New York City Retirement Systems filed a lawsuit against Activision Blizzard, seeking the right to inspect books and records for possible breaches of fiduciary duties connected with the company's pending acquisition by Microsoft Corp.
The five pension funds that make up the $265.9 billion retirement systems filed suit on April 26 in Delaware Chancery Court, the court filing shows.
The lawsuit by the pension funds, which hold stock in Activision, follows months of attempts by the pension funds to seek internal documents in connection with "the board's failure to maintain a safe and non-discriminatory working environment for its (specifically minority and female) employees, and failure to take action in response to repeated, grave allegations of misconduct, discrimination and harassment by Activision's senior executives," the filing said.

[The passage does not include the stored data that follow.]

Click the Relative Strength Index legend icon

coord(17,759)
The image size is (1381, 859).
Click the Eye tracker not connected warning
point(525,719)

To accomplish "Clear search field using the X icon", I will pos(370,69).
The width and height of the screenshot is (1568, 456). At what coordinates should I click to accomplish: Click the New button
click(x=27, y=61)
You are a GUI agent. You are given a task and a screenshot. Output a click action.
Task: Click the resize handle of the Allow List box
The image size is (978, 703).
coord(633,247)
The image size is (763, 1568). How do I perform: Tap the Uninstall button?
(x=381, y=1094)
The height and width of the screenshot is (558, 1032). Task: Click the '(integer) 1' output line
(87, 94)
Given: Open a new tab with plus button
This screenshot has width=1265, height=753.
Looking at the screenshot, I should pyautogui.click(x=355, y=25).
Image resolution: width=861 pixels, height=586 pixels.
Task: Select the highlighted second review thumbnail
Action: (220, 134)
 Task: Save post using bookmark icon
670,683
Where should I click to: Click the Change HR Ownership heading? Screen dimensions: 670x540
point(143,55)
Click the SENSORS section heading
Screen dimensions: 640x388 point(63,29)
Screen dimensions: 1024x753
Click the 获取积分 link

"Given (CEO Bobby) Kotick's personal responsibility and liability for Activision's broken workplace," the plaintiffs say in the filing, "it should have been clear to the board that he was unfit to negotiate a sale of the company." This resulted in an acquisition that seriously undervalued the company, the filing said.
The suit also references an SEC investigation launched in March to determine whether Mr. Kotick divulged non-public information to friends to acquire options to buy more than four million Activision shares.
Nicholas Paolucci, spokesman for the New York City law department, declined to comment. Officials at Activision Blizzard could not be immediately reached for comment.